As a Senior DevOps Engineer, you will play a crucial role in designing, implementing, and maintaining our cloud infrastructure and services to ensure high availability, performance, and reliability. You will be responsible for implementing best practices, automation, and monitoring solutions to support our DevOps initiatives and drive continuous improvement across our technology stack.

Key Responsibilities:

  • Infrastructure Automation: Design and implement infrastructure as code (IaC) solutions using tools such as Terraform, or Pulumi to automate the provisioning and configuration of cloud resources and environments.
  • Continuous Integration/Continuous Deployment (CI/CD): Implement and maintain CI/CD pipelines using tools such as Jenkins, GitLab CI/CD, or CircleCI to automate the build, test, and deployment processes for our applications and services.
  • Monitoring and Alerting: Implement and configure monitoring and alerting solutions using tools such as Prometheus, Grafana, or Datadog to monitor the health, performance, and availability of our infrastructure and applications.
  • Incident Response and Post-Mortems: Participate in incident response activities and post-mortem reviews to identify root causes, implement corrective actions, and drive improvements to prevent recurrence of incidents and outages.
  • Capacity Planning and Performance Optimization: Perform capacity planning and performance tuning activities to ensure that our infrastructure and services can support current and future workload demands efficiently and cost-effectively.
  • Security and Compliance: Implement security best practices and compliance controls to protect our infrastructure and data assets, including identity and access management (IAM), network security, and encryption solutions.


Qualifications:

  • 5 years of experience in DevOps, with a focus on designing, implementing, and managing cloud infrastructure and services.
  • Strong proficiency in cloud platforms such as AliBaba, AWS, Azure, or Google Cloud Platform, with experience in infrastructure automation, networking, and security.
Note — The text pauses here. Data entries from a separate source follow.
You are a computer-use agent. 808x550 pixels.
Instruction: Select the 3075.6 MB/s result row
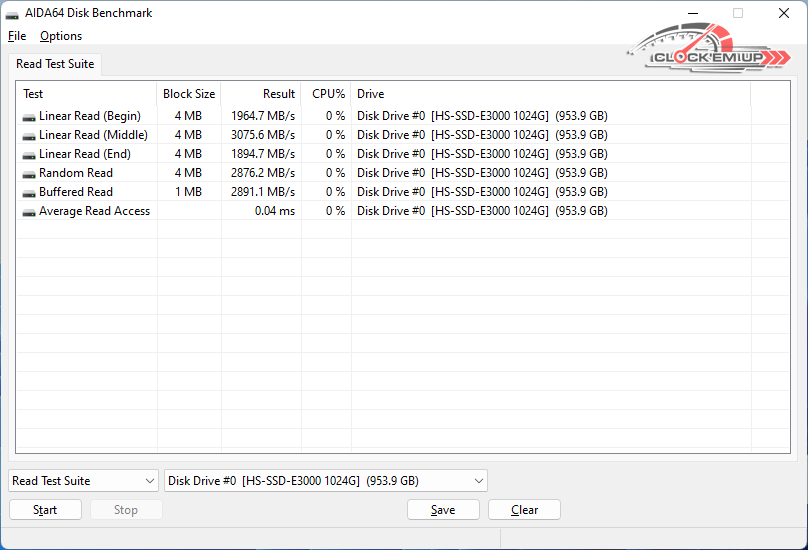click(262, 135)
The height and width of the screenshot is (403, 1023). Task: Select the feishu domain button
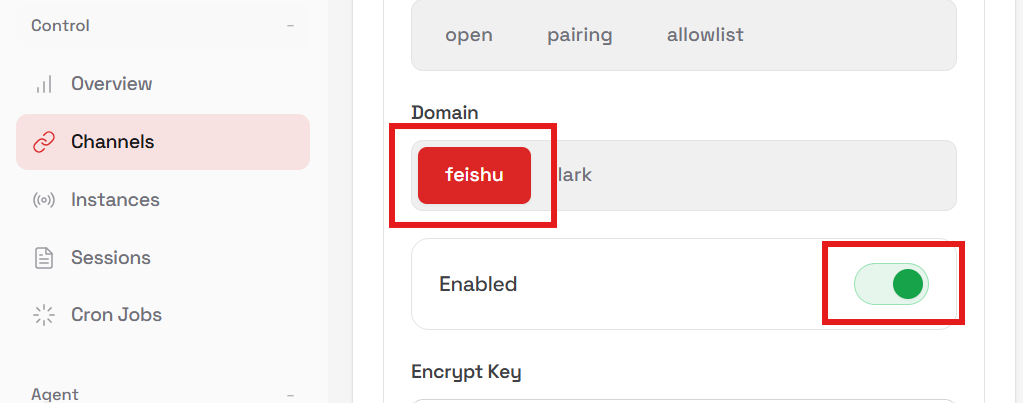[474, 175]
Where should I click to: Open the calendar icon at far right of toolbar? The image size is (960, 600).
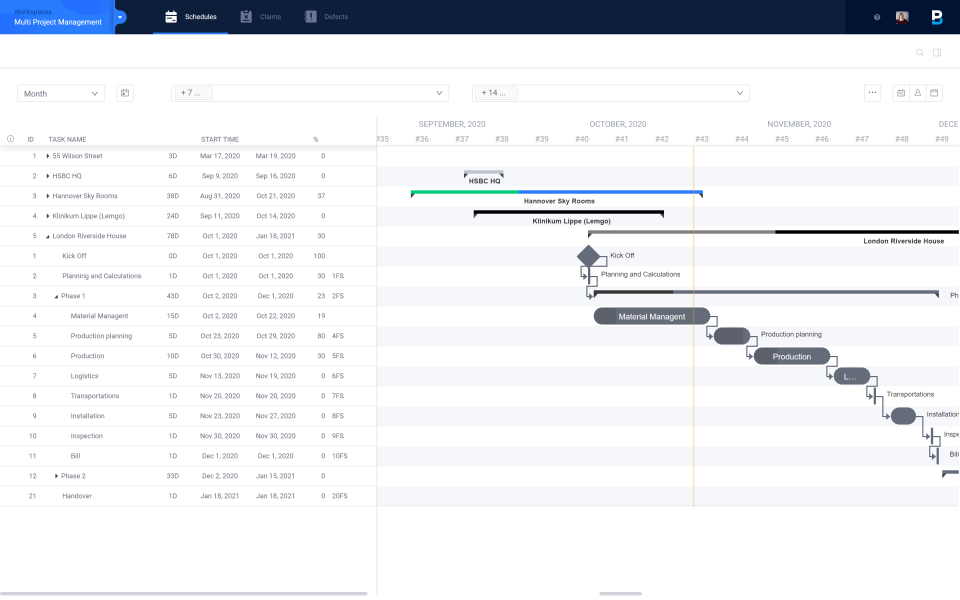pos(932,92)
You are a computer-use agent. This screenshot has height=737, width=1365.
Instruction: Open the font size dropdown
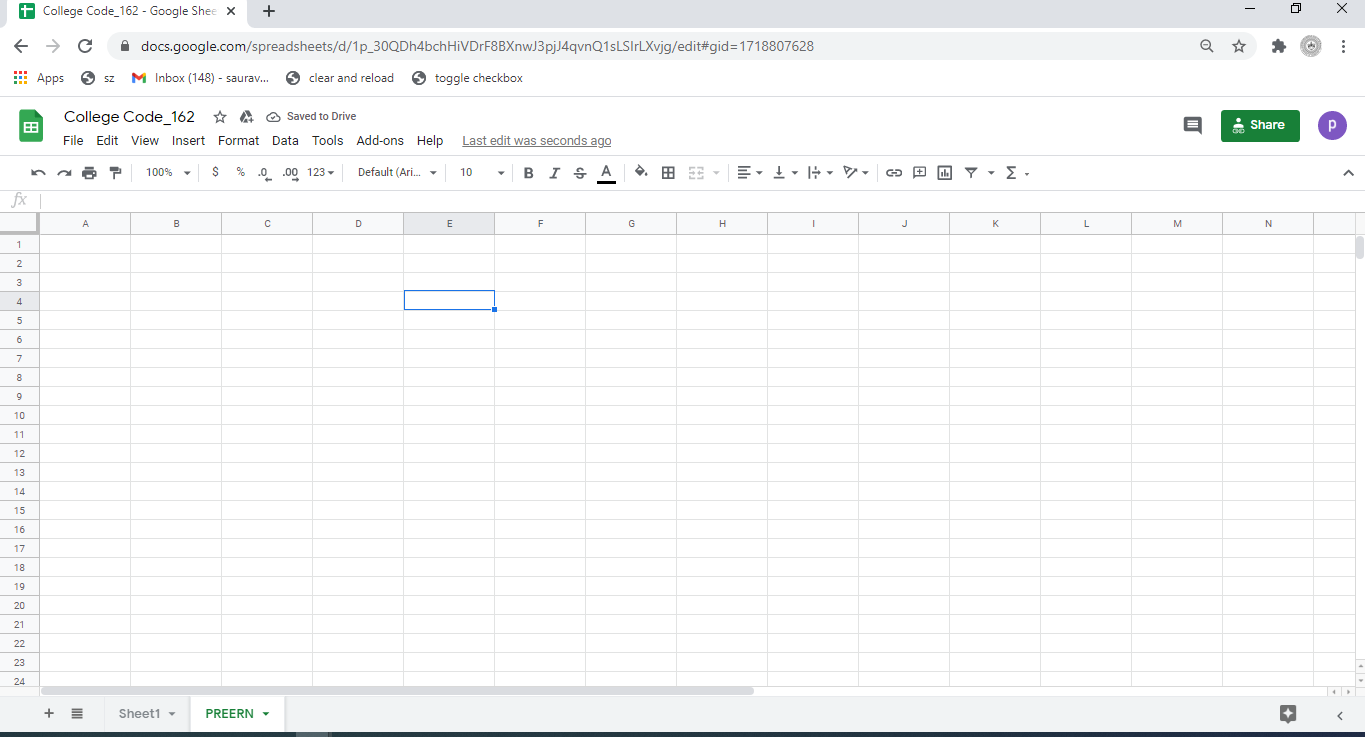click(x=482, y=173)
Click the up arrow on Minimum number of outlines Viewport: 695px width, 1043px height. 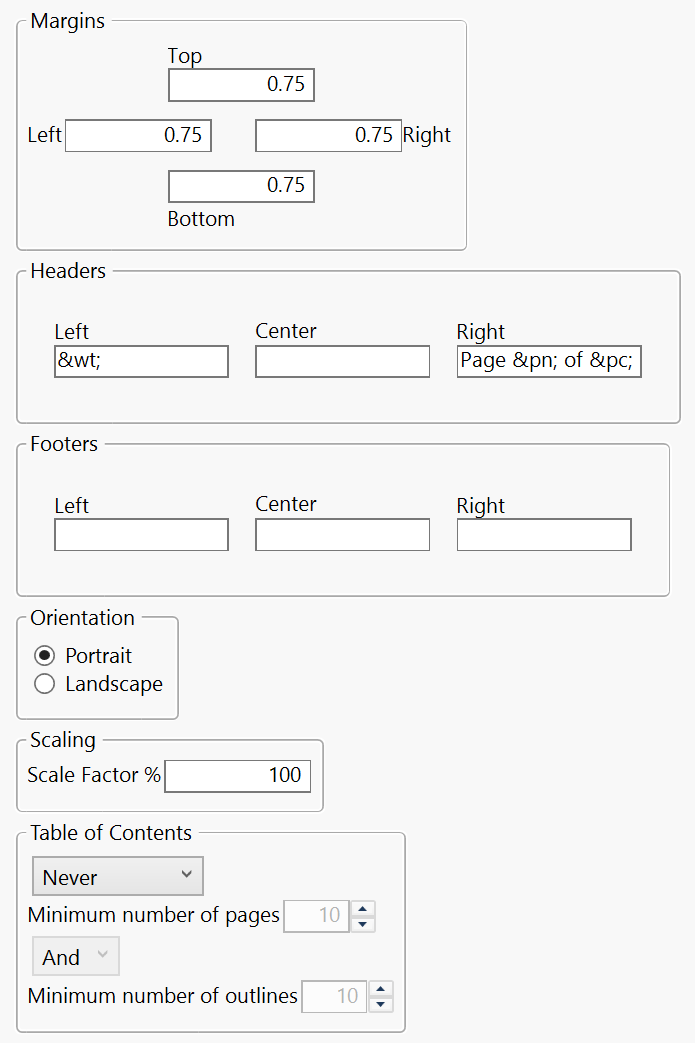coord(380,990)
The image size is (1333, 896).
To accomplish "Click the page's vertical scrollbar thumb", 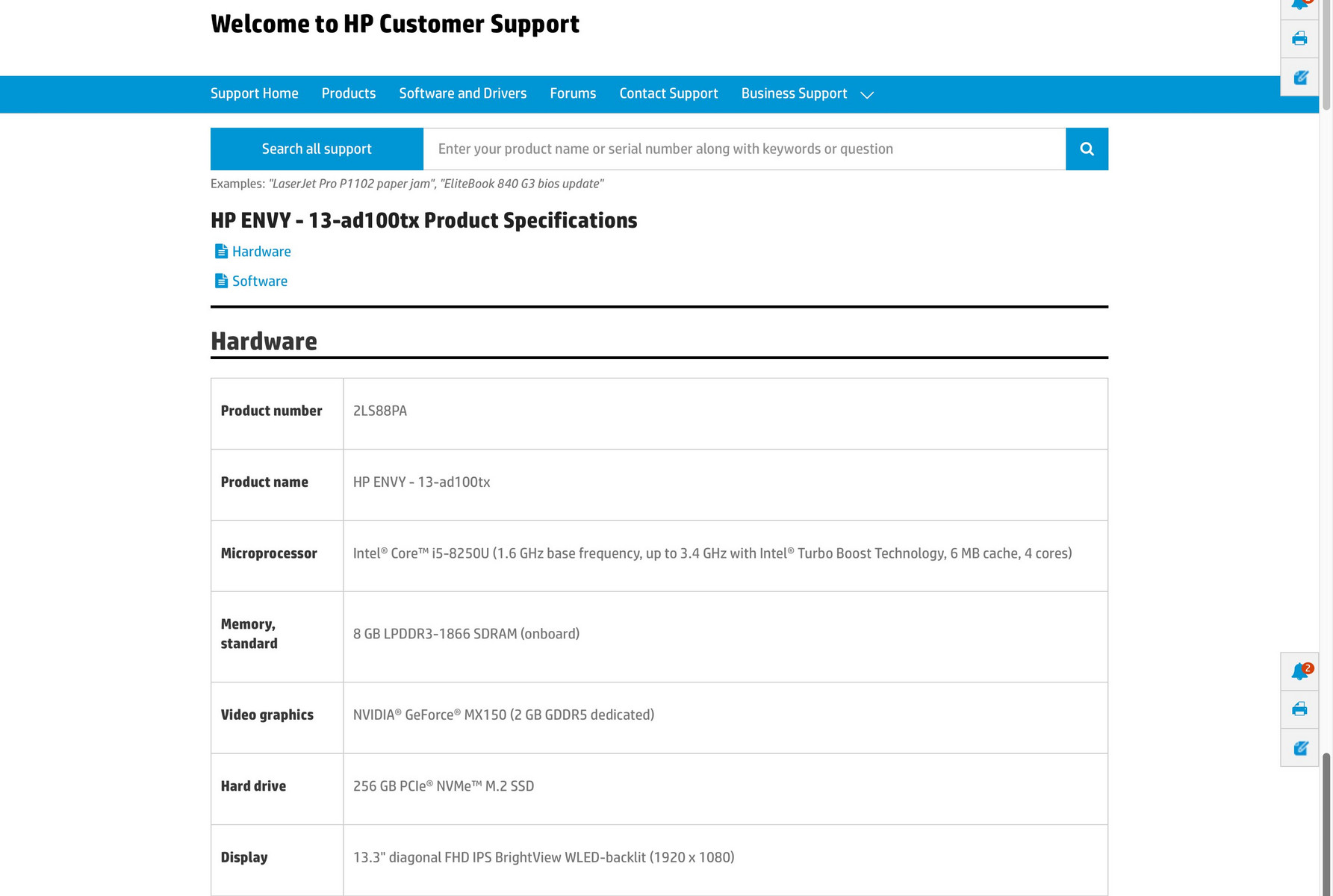I will coord(1326,821).
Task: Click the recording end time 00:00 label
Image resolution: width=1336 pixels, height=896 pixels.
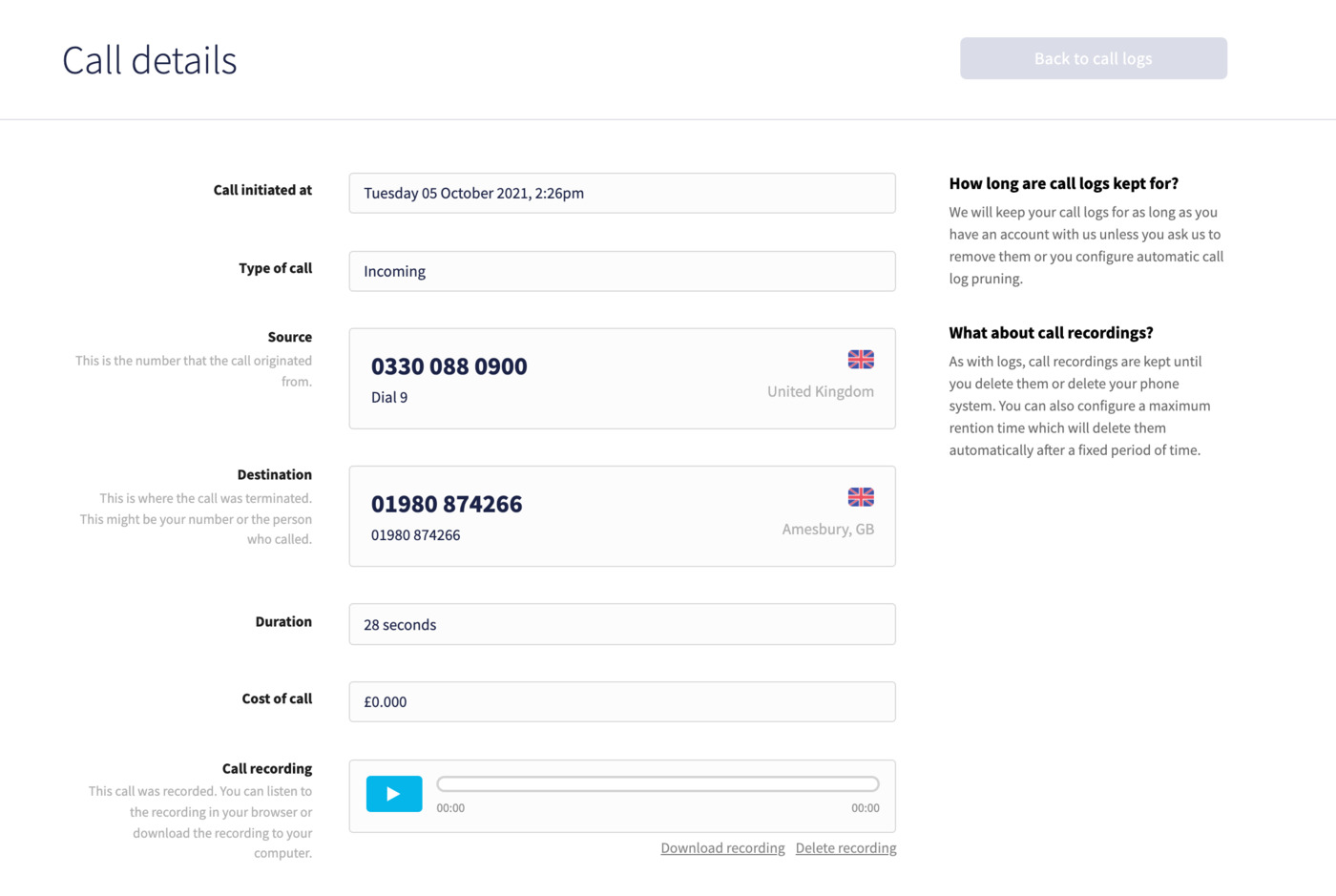Action: pos(866,808)
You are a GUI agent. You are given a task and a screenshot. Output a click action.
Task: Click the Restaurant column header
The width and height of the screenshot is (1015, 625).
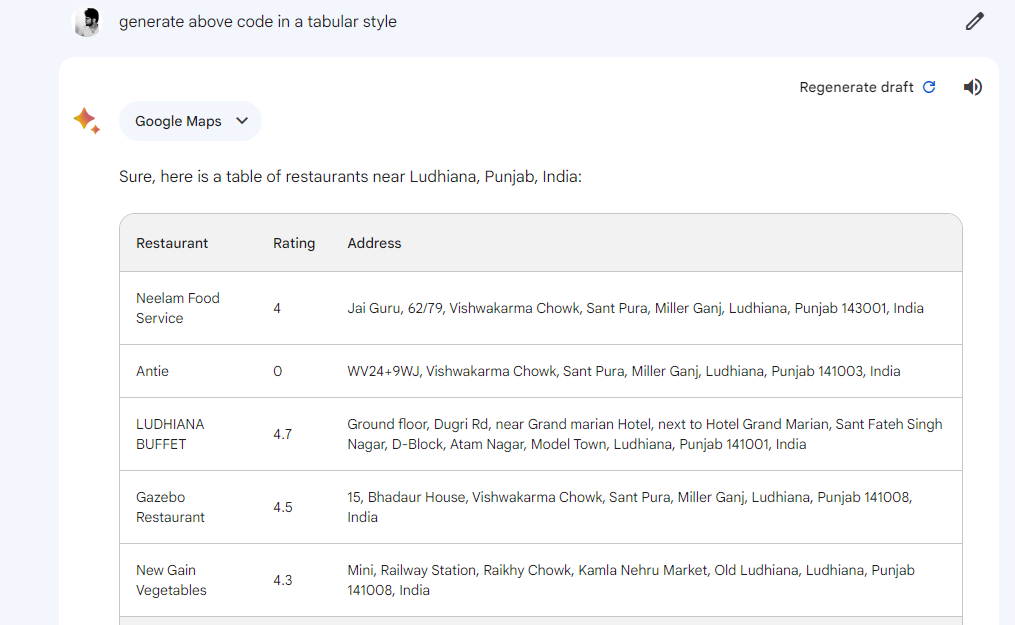point(172,243)
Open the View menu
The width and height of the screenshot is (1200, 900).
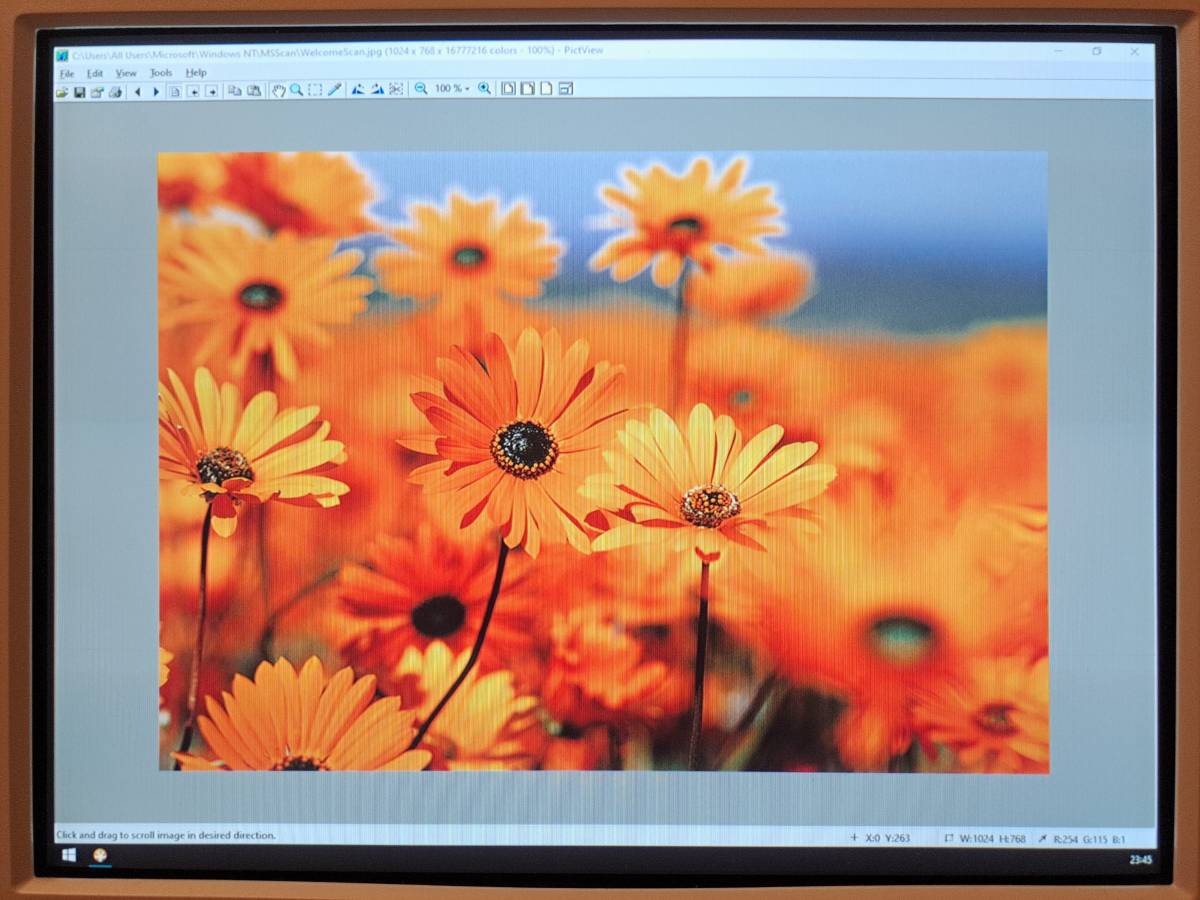click(x=125, y=73)
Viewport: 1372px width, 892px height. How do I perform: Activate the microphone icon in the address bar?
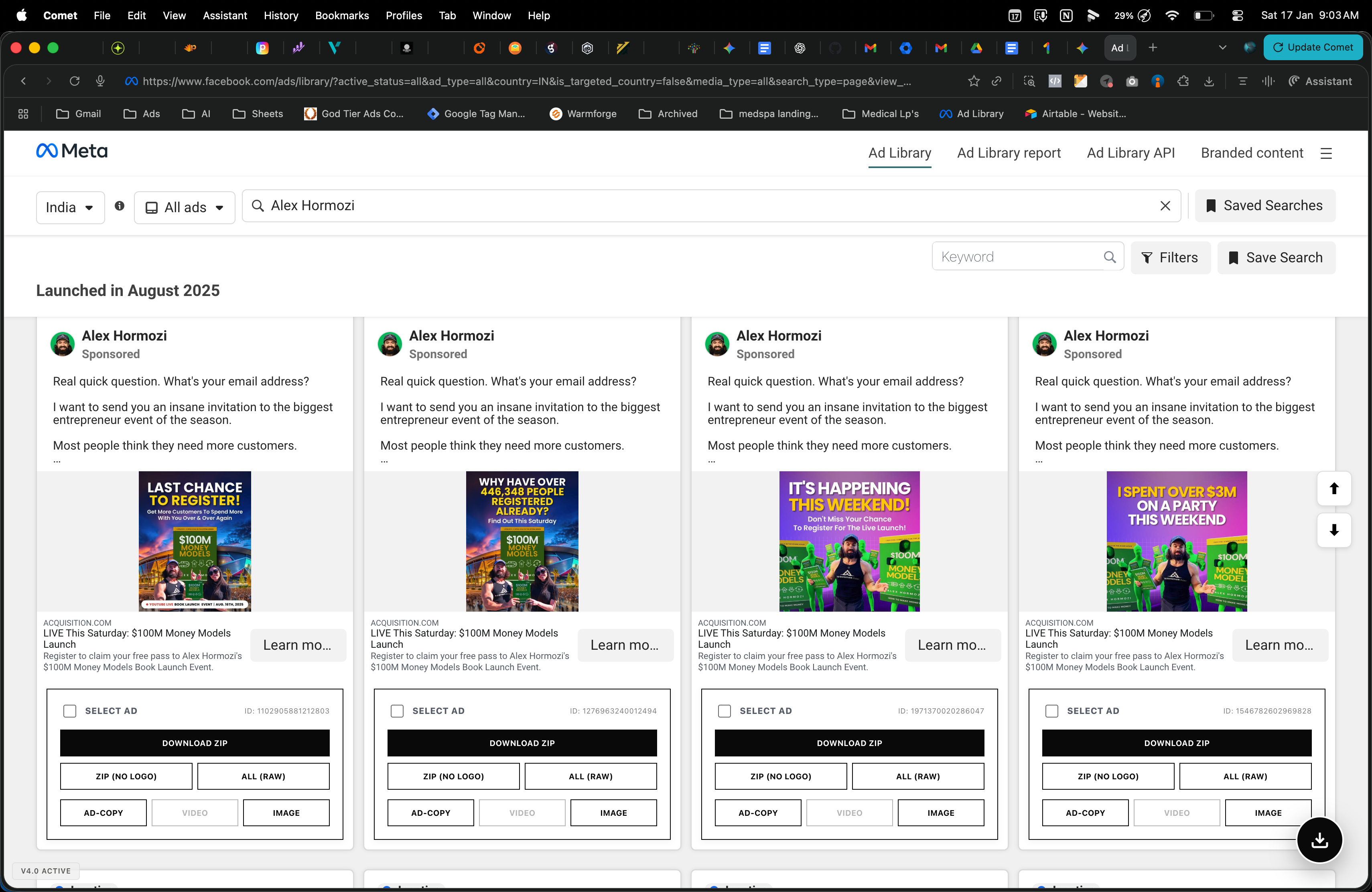click(x=100, y=81)
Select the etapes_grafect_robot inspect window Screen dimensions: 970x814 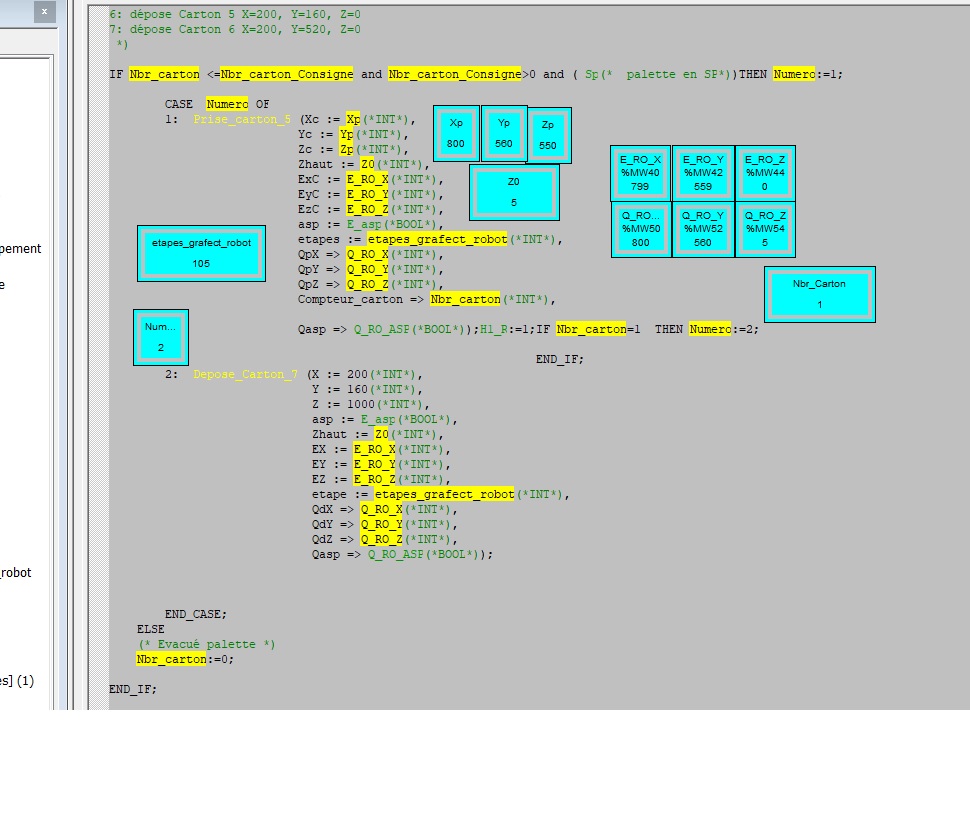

Alibaba cloud is a plus.
  • Experience with container orchestration platforms such as Kubernetes, including deployment, scaling, and management of containerized applications.
  • Knowledge of scripting languages such as Python, Bash, or PowerShell, and experience with version control systems such as Git.
  • Familiarity with monitoring and observability tools such as Prometheus, Grafana, ELK Stack, or Splunk.
  • Excellent problem-solving and analytical skills, with the ability to troubleshoot complex issues and drive resolution in a timely manner.
  • Effective communication and collaboration skills, with the ability to work independently and as part of a cross-functional team.